In my long journalism career I have never had a chance to combine geometry, historical preservation, vandalism, hiking, map-making, state governance and giant poles atop nail kegs into a single article. Until today.
The story’s news hook, as we journalists say, involves what might be the state’s most unusual historical plaque. It was carved into the rock atop Mt. Kearsarge in 1872 to honor work by a Dartmouth professor named E.T. Quimby in creating the first accurate map of New Hampshire by measuring angles from mountaintop to mountaintop.
I have written about the plaque in past years. But there’s a new angle, so to speak.
Quick history: In 1839, New Hampshire Gov. John Page signed “an act to provide for the geological and minerological survey of the state” as part of a national push to make better maps. Quimby, a professor of geography, got the job.
His method depended on triangulation, a system still widely used today. Quimby’s team climbed prominent mountains like Kearsarge or Crotched, crowned them with nail kegs holding a large painted pole to increase visibility, and measured angles between each using a theodolite. Then they took a bit of high school geometry (remember the cleverly named Angle-Side-Angle Theorem?) to create imaginary triangles which eventually covered most of the state and led to the creation of very accurate maps.
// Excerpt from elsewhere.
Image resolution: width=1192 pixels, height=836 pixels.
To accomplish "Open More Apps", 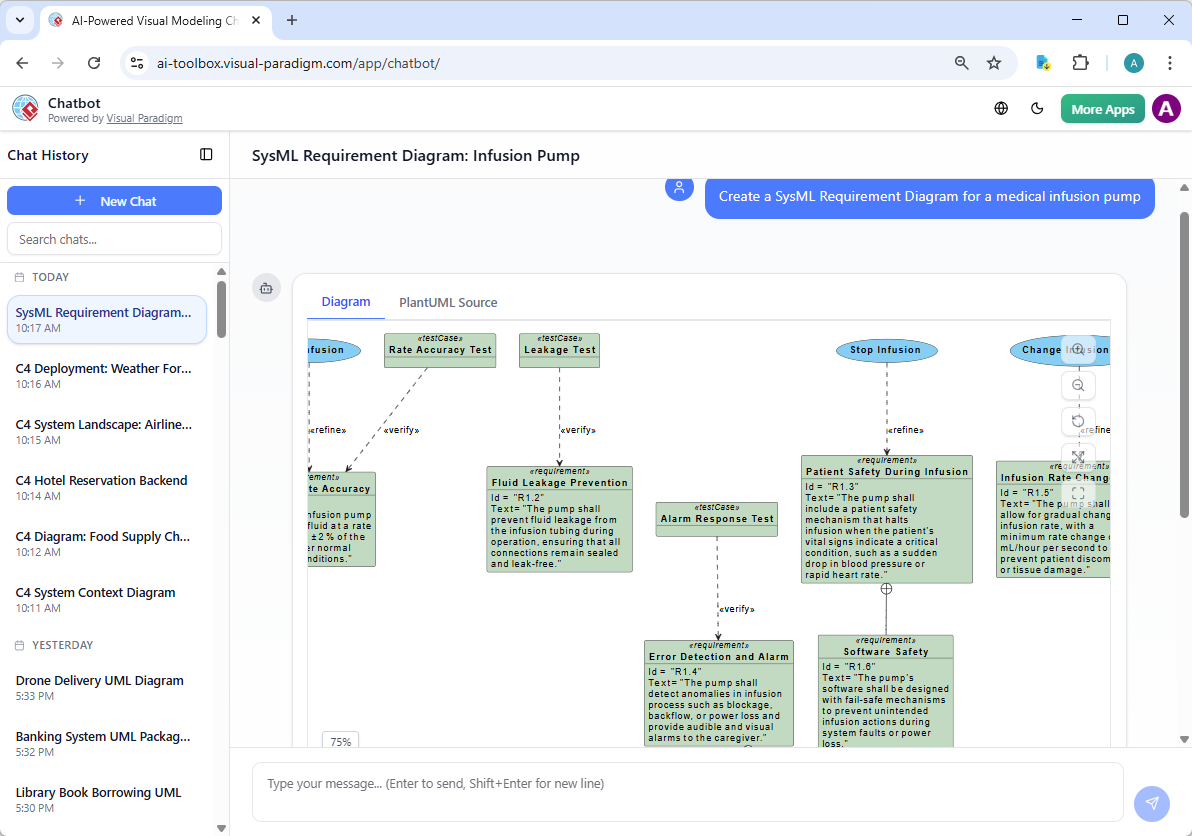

The State Archives and Records Management building on South Fruit Street has dozens of Quimby’s notebooks from this multi-year project, filled with penciled notations about angles and distances and locations to everything they could get a bead on, including the State House dome and the spire on my town’s town hall.
As part of all that work, somebody carved the plaque. There’s no record why Mr. Kearsarge was chosen; so far as I know there are no similar carvings elsewhere, although there is a weird cairn near Mt. Sunapee that was placed as part of it.
This brings us to our news hook. A Rhode Island resident named Craig Amerigian contacted me a few weeks ago after he stumbled on the plaque when climbing Kearsarge. The plaque is a little tucked away, not exactly on the summit; even if you’ve been up on what is the highest point in Merrimack County, you may not have noticed it.
Amerigian was curious about it and reached out after finding my previous articles. Time, he said, has not been kind: “You can hardly read it” due to lichen, moss or other growth. “I don’t know if acid rain has accelerated decay of the carving, too.”

He thinks something should be done, although he’s not sure what, which is why he reached out.
I’m not sure either. It seems like it could be cleaned the way old tombstones are regularly cleaned, but you wouldn’t want to accidentally do damage. Any work would need permission — but from whom?
The summit is part of Mount Kearsarge State Forest, while portions of the slope are in Winslow State Park and I’m not sure where the plaque sits in relation to the border. I have contacted New Hampshire Preservation Alliance, which has plenty of experience in saving old things, and the New Hampshire State Parks. I will keep you posted as I learn more.
The complication is that the plaque is, by modern standards, vandalism. We don’t want people carving things into rocks; drawing attention to one such carving might spur copycats.
It’s also not clear how it could be preserved.
“Maybe a bronze frame? Bulletproof glass?” suggested Amerigian with, I think, tongue firmly in cheek.
We could jackhammer all around it and lift it from the rock, giving it to Dartmouth College for their museum. (Yes, I’m kidding.)
Cleaning it and leaving it alone, as is done with carved tombstones, seems the logical course. It would also be nice to add a marker explaining the history.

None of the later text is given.